The 1983 Braves are really the first specific baseball team we remember. We were 6 years old during that season, and our tiny black-and-white TV at home in Grand Forks (this is not a joke -- we did not have a color TV until, we believe, 1986) was equipped with roughly 12 channels -- one of them being The Superstation, known primarily these days as TBS, which showed pretty much every Braves game.

We like to think of this era as the time Before We Knew Too Much. This works on multiple levels. We were young, so the things that happened to ballplayers outside the lines of play did not register. So we, as a kid, did not know too much. On the field, there were scouting reports and other such competitive mechanisms. But there weren't such advanced metrics, made possible and easy by the digital age. Baseball was still ruled by conventional wisdom and varying levels of machismo between the pitcher and hitter. And also, seeing as how this was nearly 30 years ago, the masses didn't have access to all this information, either. If you wanted to hear the Dodgers score, you waited. If you wanted to call Jeffrey Leonard a no-good hot dogging [redacted], you said it to the guy at the bar or the guy at work ... or you said it into your hat. You did not say it on Twitter, where theoretically countless millions of people could either agree or disagree instantly.

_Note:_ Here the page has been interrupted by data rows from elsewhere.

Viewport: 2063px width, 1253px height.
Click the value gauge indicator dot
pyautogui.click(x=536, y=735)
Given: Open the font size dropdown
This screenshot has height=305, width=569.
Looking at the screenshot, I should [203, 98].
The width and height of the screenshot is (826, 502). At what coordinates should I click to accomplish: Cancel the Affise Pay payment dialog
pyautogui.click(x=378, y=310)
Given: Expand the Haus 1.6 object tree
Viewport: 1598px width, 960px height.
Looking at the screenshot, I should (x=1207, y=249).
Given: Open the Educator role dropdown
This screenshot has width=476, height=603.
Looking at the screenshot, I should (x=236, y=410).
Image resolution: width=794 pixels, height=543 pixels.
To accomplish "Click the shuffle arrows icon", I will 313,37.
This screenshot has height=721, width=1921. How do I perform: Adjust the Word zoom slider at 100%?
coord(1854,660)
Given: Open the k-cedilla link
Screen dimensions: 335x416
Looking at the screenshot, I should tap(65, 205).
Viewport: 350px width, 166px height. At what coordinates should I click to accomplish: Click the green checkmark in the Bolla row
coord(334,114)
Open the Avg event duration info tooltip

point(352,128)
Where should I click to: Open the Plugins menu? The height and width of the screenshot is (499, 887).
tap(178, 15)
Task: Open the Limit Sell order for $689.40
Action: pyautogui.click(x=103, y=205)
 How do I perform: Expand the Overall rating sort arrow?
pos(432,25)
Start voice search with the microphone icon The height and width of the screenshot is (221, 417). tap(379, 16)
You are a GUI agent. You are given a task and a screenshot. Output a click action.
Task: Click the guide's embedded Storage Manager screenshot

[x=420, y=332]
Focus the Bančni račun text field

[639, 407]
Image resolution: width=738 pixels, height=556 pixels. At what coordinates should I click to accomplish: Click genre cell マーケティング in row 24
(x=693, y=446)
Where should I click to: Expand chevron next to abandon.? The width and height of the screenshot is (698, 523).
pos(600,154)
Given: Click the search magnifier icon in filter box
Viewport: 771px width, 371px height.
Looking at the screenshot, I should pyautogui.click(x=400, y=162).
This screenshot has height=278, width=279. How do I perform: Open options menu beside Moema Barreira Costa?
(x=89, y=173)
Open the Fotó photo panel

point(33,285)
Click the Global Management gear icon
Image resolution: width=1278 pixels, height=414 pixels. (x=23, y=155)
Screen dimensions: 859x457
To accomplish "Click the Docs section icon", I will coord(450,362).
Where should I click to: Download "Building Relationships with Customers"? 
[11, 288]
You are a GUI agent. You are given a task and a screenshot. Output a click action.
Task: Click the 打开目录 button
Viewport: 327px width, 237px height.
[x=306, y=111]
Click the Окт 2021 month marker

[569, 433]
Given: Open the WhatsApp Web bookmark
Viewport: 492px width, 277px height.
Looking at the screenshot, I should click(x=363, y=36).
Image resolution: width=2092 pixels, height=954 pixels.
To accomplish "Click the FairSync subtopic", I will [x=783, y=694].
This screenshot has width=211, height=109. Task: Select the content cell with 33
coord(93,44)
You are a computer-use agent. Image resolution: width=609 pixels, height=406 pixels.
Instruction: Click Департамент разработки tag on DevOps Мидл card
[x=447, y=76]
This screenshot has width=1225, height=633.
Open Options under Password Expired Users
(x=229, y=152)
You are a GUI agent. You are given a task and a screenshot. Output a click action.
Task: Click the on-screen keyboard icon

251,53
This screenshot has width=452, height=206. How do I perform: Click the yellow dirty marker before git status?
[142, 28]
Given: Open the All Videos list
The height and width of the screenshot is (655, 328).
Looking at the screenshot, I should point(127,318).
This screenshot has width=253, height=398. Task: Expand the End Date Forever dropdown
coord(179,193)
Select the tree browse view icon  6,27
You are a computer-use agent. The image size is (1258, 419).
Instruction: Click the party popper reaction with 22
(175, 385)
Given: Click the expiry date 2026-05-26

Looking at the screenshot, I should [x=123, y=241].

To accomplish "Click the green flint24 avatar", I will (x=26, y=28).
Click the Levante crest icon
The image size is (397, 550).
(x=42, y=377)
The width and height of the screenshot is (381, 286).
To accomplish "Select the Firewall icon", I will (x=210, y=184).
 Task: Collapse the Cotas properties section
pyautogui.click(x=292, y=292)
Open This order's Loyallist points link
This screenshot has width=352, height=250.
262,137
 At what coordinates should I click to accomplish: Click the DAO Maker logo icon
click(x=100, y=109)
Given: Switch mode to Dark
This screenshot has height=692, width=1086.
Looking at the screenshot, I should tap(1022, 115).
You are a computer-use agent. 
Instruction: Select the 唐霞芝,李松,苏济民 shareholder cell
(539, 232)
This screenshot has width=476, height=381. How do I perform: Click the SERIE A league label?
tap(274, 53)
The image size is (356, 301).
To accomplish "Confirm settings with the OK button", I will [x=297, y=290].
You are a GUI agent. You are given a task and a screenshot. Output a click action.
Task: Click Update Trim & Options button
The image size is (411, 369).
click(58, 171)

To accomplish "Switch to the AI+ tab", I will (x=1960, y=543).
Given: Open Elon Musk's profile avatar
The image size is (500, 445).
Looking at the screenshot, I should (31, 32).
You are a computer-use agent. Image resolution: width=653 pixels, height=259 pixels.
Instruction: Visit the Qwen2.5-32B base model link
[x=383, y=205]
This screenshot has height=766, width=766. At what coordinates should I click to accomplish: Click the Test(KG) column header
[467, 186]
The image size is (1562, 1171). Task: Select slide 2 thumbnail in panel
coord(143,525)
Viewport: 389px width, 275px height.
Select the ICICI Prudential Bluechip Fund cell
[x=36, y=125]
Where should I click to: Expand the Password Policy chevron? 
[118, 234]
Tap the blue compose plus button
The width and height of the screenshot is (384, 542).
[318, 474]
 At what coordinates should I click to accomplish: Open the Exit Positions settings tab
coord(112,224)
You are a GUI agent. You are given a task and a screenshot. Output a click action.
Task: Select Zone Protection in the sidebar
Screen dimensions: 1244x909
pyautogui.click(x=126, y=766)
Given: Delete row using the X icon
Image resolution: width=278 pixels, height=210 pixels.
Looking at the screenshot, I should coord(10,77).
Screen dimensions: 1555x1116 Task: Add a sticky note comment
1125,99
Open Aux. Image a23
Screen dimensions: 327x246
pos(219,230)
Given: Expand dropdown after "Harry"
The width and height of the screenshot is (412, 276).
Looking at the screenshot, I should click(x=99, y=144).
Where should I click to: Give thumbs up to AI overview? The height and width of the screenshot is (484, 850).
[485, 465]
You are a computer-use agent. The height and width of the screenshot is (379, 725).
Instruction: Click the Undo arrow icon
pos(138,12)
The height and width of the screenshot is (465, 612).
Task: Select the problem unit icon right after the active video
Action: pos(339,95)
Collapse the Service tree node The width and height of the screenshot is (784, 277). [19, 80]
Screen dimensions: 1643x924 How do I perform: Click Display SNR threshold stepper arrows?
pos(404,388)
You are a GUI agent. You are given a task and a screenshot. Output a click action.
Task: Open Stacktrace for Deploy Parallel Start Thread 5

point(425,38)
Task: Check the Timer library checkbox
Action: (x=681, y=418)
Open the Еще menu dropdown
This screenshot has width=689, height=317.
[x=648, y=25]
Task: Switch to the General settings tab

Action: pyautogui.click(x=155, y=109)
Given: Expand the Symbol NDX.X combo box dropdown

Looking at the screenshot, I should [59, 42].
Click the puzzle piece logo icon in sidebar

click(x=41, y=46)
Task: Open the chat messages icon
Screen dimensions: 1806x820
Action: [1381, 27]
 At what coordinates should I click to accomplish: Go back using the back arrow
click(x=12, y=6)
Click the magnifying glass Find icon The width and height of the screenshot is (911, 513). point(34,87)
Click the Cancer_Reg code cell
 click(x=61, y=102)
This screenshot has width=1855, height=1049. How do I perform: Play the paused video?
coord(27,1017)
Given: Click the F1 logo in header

We had no idea what OPS was, but we sure loved the 1983 Braves. Looking back on it now, they were a stat guy's dream (and we were totally into stats back then, even if it wasn't cool. In our great nerd-hood, we would organize all of our baseball cards by team and then add up all the stats of all the players. We will not tell you the approximate year in which this stopped). Look at those on base percentages! We remember Bruce Benedict as a light-hitting catcher with a good glove, but the guy had 61 walks and just 24 K's that year! Dale Murphy, our favorite player of all-time, scored 131 runs!

If anything let them down (outside of Bob Horner's injury) -- after winning the division the year before, they fell a few games short in 1983 -- it was the pitching. But if there is one truth about the pitching, it is this: Pascual Perez was not to blame. While Craig McMurtry was a pleasant surprise as a 15-game winning rookie (a season that proved to be his career highlight), Perez was the staff anchor. Those numbers -- 15-8, 3.43 ERA, 51 walks, 144 K's -- are rock solid. But the best part about Perez: he was wacky. He used to try to pick off runners by stepping off the rubber, bending over and throwing between his legs if they weren't getting back to the base. He did all sorts of other memorable stuff.

He was particularly noted for his crazy baseball card pictures. The one we showed you above is actually pretty tame, but it does have one real peculiarity: it says "Twins" on the glove. It's an error card, of course -- an oversight made three decades ago, no doubt by an overworked Donruss proofreader.

And now? Well, now we know way too much. We know Perez was suspended multiple times during his MLB career for drug use. And we know he was killed this week in the Dominican Republic, at his home, in a terrible act of violence.

It's times like this that make you long for the time when controversy meant Glenn Hubbard's Fleer snake card -- the time Before We Knew Too Much.